(Extracted records)

########

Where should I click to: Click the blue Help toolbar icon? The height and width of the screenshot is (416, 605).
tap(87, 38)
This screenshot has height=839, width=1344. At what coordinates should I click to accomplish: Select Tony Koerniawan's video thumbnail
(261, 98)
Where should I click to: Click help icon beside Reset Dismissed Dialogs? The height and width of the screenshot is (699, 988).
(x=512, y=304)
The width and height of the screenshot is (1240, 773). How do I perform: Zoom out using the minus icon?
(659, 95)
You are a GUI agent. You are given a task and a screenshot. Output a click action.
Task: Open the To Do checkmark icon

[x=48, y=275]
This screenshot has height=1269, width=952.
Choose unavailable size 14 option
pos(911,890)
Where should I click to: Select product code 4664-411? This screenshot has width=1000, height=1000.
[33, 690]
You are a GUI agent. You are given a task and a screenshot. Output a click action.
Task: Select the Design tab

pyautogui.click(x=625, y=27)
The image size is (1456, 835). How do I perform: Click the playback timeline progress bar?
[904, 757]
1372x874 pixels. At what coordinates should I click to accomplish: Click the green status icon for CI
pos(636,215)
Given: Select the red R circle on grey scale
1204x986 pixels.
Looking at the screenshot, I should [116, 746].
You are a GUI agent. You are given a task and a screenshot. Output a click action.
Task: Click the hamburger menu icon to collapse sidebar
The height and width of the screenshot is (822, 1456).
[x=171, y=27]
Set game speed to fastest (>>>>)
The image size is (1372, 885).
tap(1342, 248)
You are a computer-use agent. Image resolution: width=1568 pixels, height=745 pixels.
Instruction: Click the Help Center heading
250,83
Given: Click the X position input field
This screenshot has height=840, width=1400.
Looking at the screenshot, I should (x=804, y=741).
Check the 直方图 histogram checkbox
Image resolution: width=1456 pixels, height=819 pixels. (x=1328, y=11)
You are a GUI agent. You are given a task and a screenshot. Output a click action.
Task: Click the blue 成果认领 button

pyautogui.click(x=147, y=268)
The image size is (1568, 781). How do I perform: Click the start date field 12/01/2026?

########

* Brief *
Reproduce every line of the records above verbatim, from the first record through the last.

* Completed task *
Where should I click to: Click the blue Help toolbar icon? The height and width of the screenshot is (416, 605).
tap(87, 38)
This screenshot has height=839, width=1344. At what coordinates should I click to accomplish: Select Tony Koerniawan's video thumbnail
(261, 98)
Where should I click to: Click help icon beside Reset Dismissed Dialogs? The height and width of the screenshot is (699, 988).
(x=512, y=304)
The width and height of the screenshot is (1240, 773). How do I perform: Zoom out using the minus icon?
(659, 95)
You are a GUI agent. You are given a task and a screenshot. Output a click action.
Task: Open the To Do checkmark icon

[x=48, y=275]
This screenshot has height=1269, width=952.
Choose unavailable size 14 option
pos(911,890)
Where should I click to: Select product code 4664-411? This screenshot has width=1000, height=1000.
[33, 690]
You are a GUI agent. You are given a task and a screenshot. Output a click action.
Task: Select the Design tab

pyautogui.click(x=625, y=27)
The image size is (1456, 835). How do I perform: Click the playback timeline progress bar?
[904, 757]
1372x874 pixels. At what coordinates should I click to accomplish: Click the green status icon for CI
pos(636,215)
Given: Select the red R circle on grey scale
1204x986 pixels.
Looking at the screenshot, I should [116, 746].
You are a GUI agent. You are given a task and a screenshot. Output a click action.
Task: Click the hamburger menu icon to collapse sidebar
The height and width of the screenshot is (822, 1456).
[x=171, y=27]
Set game speed to fastest (>>>>)
The image size is (1372, 885).
tap(1342, 248)
You are a computer-use agent. Image resolution: width=1568 pixels, height=745 pixels.
Instruction: Click the Help Center heading
250,83
Given: Click the X position input field
This screenshot has height=840, width=1400.
Looking at the screenshot, I should (x=804, y=741).
Check the 直方图 histogram checkbox
Image resolution: width=1456 pixels, height=819 pixels. (x=1328, y=11)
You are a GUI agent. You are given a task and a screenshot. Output a click action.
Task: Click the blue 成果认领 button

pyautogui.click(x=147, y=268)
The image size is (1568, 781). How do I perform: Click the start date field 12/01/2026?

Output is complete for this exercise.